New attack on speculative execution Intel and AMD CPUs are affected by Retbleed

Researchers from the Swiss university ETH Zurich named the attack Retbleed, and it works against both Intel and AMD CPUs.

Speculative execution is a CPU feature that uses internal algorithms to predict the path a program’s execution will take when it reaches a conditional branch in the code.
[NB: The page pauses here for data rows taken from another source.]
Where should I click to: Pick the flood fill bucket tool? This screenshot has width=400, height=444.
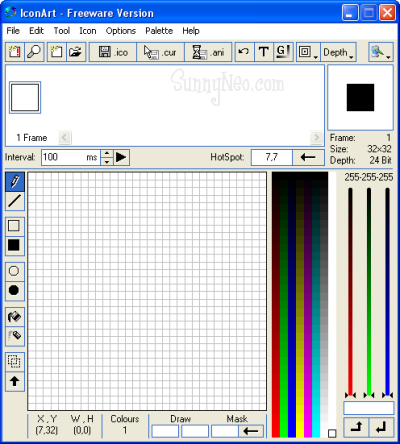[x=15, y=316]
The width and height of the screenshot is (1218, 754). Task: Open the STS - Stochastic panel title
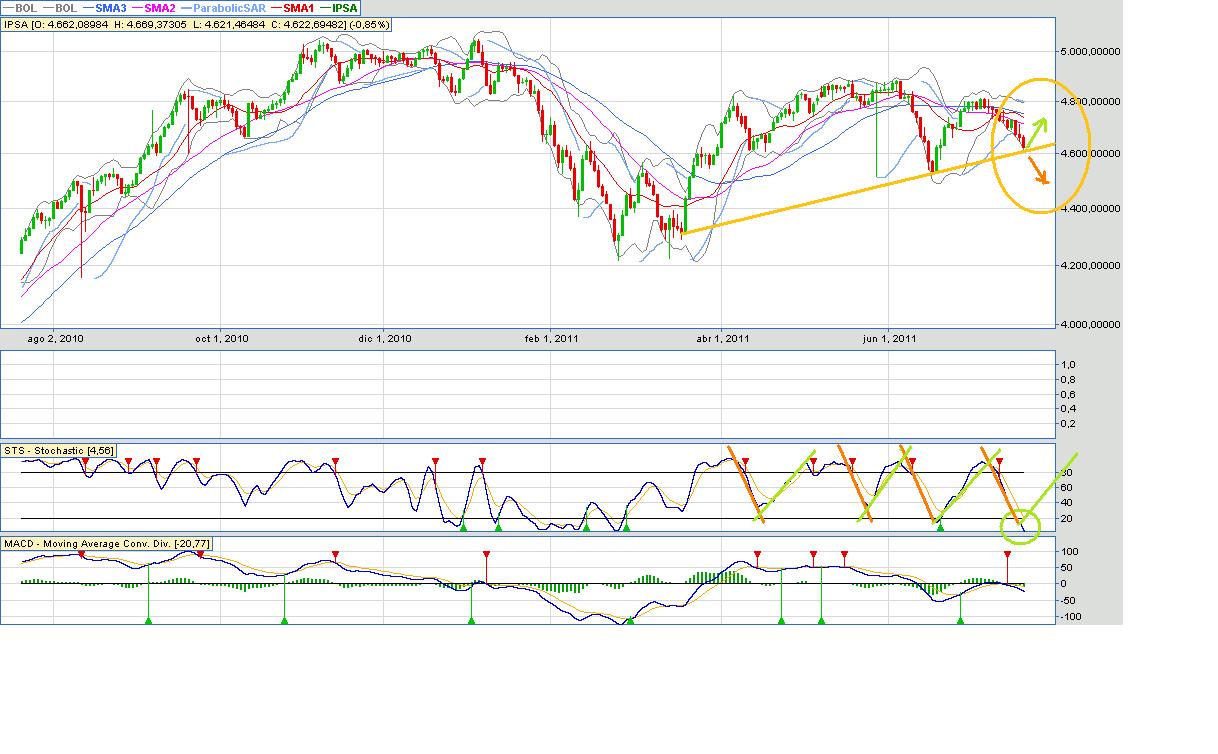[63, 451]
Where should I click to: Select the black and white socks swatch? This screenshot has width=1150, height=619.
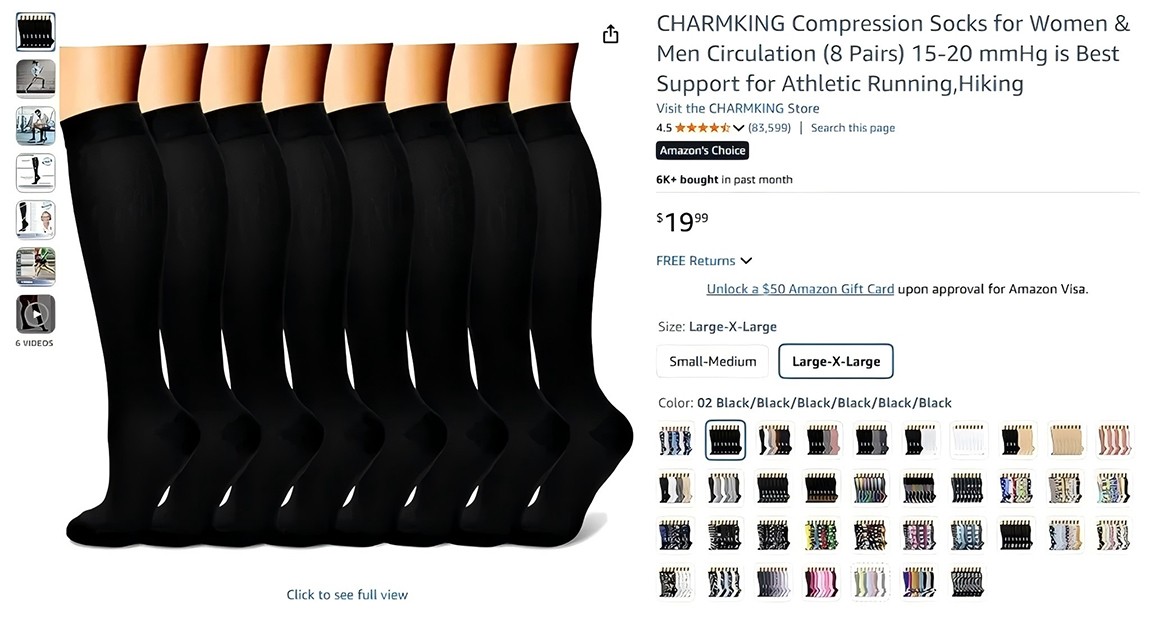(x=920, y=439)
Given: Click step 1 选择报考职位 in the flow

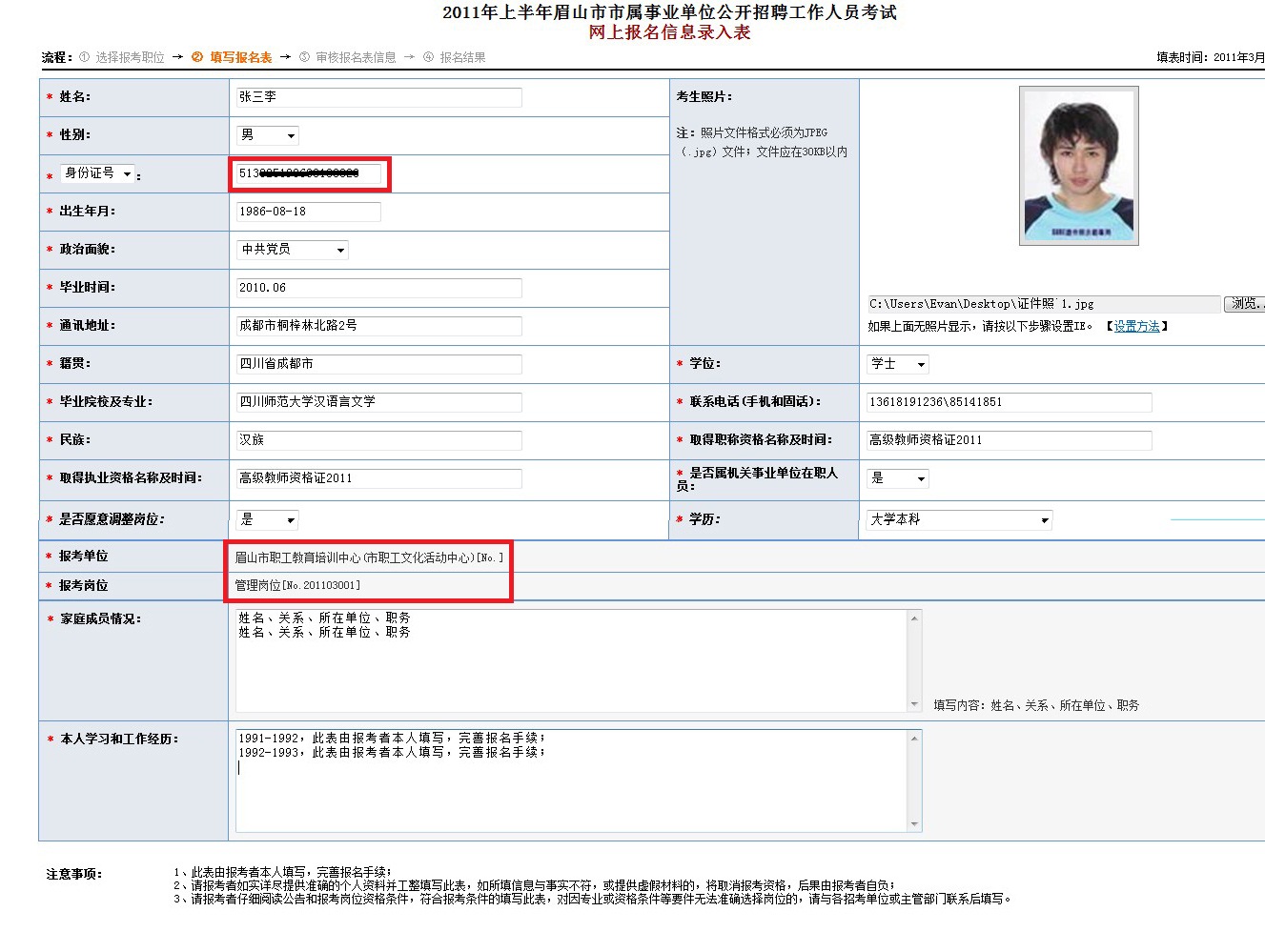Looking at the screenshot, I should click(130, 57).
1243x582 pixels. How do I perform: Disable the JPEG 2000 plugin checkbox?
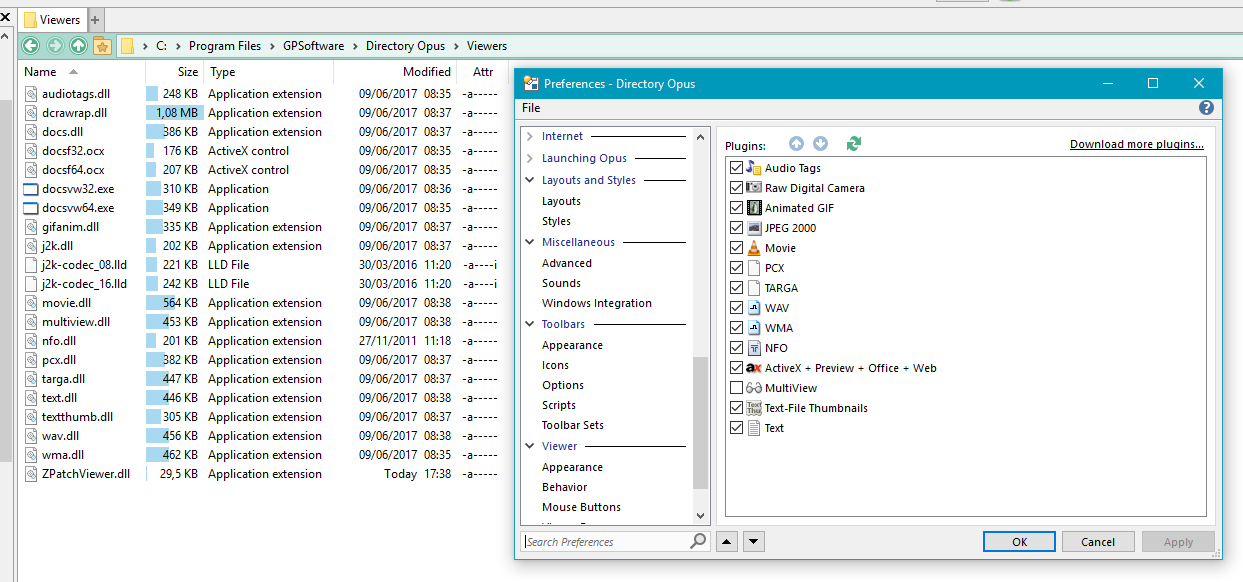click(x=737, y=228)
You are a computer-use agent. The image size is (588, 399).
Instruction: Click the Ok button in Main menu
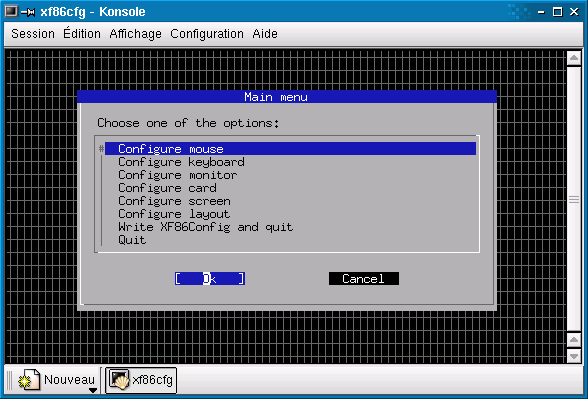click(210, 279)
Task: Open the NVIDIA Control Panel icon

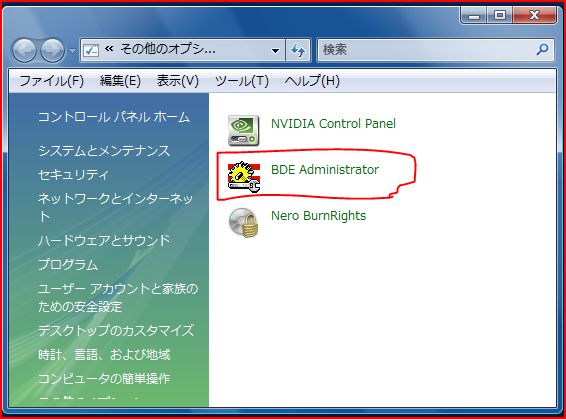Action: (x=243, y=130)
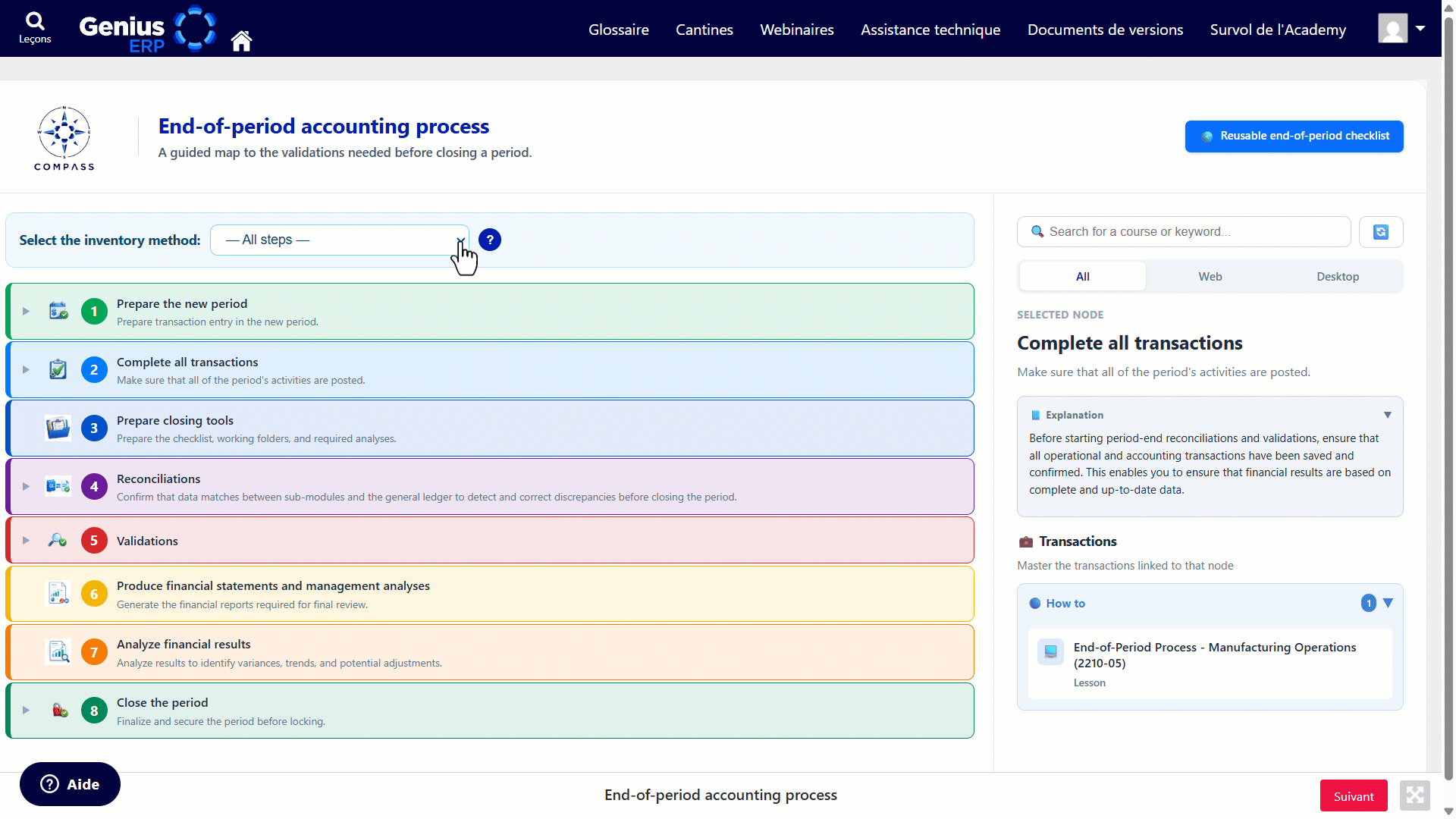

Since 2018, researchers have discovered numerous variants of Spectre, each employing a different method to force mispredictions.

Researchers at ETH Zurich have created a proof-of-concept attack on Linux that replaces indirect jumps and calls with returns.

Previously, it was thought impractical to exploit returns because returns are not predicted as indirect branches under normal conditions.

However, the researchers discovered conditions that enable such exploitation, and they are more common than previously thought.

On Linux, fixing the retpoline mitigation required changes to 68 files, 1,783 new lines of code, and 387 lines removed. Intel has updated its list of CPUs vulnerable to “transient attacks,” such as Retbleed/RSBU, and plans to release microcode updates.

AMD has determined that the problem is an example of a broader microarchitecture behaviour known as Branch Type Confusion (CVE-2022-23825).

The vendor has issued new developer guidance for dealing with this type of issue. Xen and Citrix, for example, issued their own advisories and patches.